Whilst there are some question marks surrounding dairy products in relation to cancer, several notable studies have been published indicating the extraordinary benefits of vitamin K2 which is found in high concentrations in fermented or mature cheeses. Blue cheeses, feta cheese, or aged hard cheeses such as mature cheddar are all high in vitamin K2, otherwise known as menaquinone.
Vitamin K1, can be derived from a number of vegetable sources, but it is the vitamin K2 that has been shown to be so extraordinarily effective in preventing cancer.
Vitamin K2 can also be found at lower levels in chicken, beef, liver, some animal fats and sauerkraut.

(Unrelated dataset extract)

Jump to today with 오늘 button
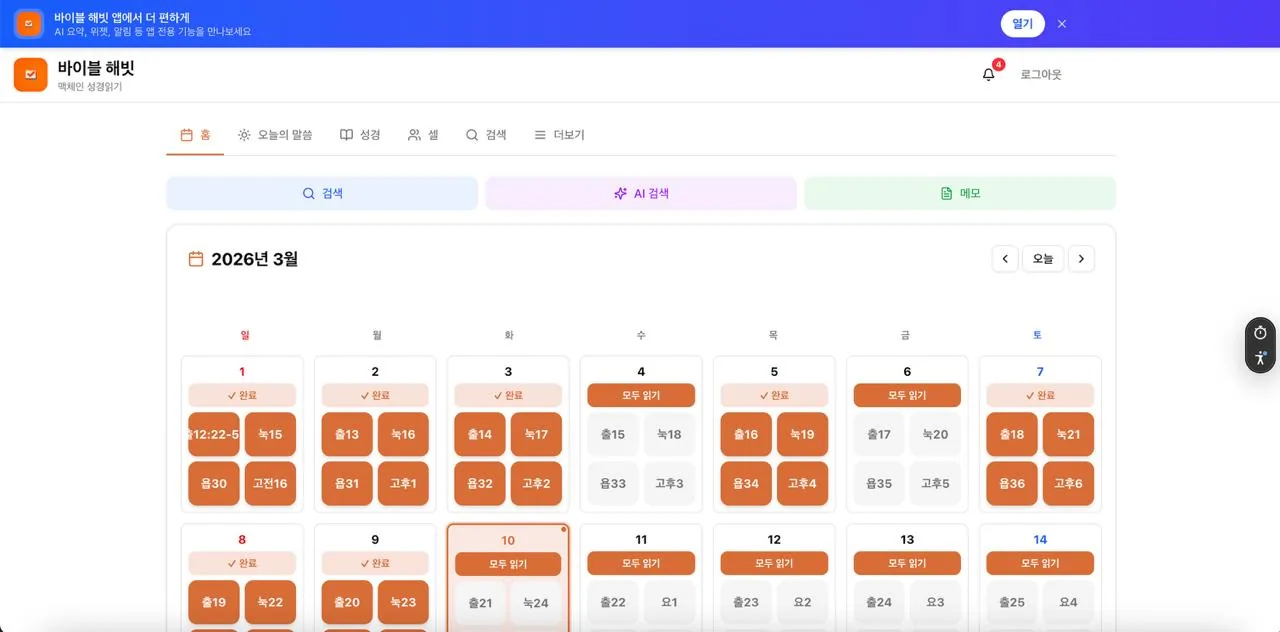Screen dimensions: 1280x632 coord(1043,259)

In a study published in the American Journal of Clinical Nutrition 2010, which analysed data from over 24,000 participants covering a ten-year period, the researchers discovered that those who consumed the greatest levels of vitamin K2 were 14% less likely to develop cancer, and 28% less likely to die of it, in comparison with those who had the lowest intake.
In another study, conducted by researchers at the Mayo Clinic, it was discovered that individuals with the highest levels of dietary vitamin K2 intake had a 45% lower risk of developing a cancer of the immune system called non-Hodgkin’s lymphoma.
The issue with cheese is that it is high in animal fat and animal protein, and this has been shown to increase the risk of certain forms of cancer, so perhaps supplementing with vitamin K2 is the most sensible precaution.
Certainly, if you have cancer already, you should consider cutting dairy from your diet immediately so as to avoid the hormones, growth factors, antibiotics and more that are injected into cattle in many countries. Cheese is hard to substitute, but milk can easily be replaced by almond milk, coconut milk, oat milk, rice milk, soya milk and more!